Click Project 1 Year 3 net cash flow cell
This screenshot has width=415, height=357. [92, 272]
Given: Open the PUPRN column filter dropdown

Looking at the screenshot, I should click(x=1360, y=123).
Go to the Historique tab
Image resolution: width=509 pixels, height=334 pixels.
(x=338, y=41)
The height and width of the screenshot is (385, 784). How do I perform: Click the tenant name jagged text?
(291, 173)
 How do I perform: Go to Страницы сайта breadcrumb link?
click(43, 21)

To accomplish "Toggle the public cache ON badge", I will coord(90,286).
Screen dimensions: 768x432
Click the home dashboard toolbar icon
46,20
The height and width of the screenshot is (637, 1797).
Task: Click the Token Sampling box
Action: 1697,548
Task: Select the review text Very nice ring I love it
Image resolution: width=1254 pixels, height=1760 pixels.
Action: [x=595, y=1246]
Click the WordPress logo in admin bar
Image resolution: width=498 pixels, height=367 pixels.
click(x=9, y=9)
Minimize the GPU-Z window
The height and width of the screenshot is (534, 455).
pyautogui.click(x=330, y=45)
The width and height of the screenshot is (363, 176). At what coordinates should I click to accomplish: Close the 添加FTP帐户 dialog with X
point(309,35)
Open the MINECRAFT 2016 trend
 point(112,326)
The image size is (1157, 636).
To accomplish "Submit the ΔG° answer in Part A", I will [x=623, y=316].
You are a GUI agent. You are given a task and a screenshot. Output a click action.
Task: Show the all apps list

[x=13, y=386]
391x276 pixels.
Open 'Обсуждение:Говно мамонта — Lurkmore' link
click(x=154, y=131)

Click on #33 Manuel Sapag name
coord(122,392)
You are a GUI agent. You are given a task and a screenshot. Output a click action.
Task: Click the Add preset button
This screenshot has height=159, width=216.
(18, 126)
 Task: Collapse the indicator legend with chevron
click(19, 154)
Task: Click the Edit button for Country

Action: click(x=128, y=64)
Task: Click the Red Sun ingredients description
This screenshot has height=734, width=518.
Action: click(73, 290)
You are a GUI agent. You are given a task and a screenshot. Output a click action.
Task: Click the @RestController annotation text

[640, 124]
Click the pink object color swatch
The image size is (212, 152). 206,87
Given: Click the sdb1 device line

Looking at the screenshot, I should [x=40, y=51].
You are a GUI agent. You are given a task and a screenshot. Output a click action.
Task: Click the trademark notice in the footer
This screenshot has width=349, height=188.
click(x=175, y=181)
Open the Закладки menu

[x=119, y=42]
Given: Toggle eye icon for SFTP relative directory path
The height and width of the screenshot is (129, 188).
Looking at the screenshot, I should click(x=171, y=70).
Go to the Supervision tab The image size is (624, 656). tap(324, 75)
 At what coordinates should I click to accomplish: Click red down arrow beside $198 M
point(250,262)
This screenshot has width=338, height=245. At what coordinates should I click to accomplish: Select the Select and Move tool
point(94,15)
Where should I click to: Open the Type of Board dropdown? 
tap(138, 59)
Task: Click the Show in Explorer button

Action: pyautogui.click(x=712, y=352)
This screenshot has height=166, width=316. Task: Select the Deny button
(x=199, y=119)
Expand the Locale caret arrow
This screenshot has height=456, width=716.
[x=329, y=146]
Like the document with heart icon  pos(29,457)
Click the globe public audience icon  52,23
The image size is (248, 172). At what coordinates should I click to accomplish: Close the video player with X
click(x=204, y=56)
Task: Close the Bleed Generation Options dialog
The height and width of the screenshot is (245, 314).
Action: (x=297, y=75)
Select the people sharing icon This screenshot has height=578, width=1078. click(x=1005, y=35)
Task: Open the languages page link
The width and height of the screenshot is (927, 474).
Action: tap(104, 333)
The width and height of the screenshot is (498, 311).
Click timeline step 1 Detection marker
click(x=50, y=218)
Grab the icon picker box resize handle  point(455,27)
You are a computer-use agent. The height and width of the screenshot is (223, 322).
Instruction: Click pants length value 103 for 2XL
──────
◆ Work task: Your answer must be a single number: the count of lines in the data that contain the string "public".

◆ Response area: 2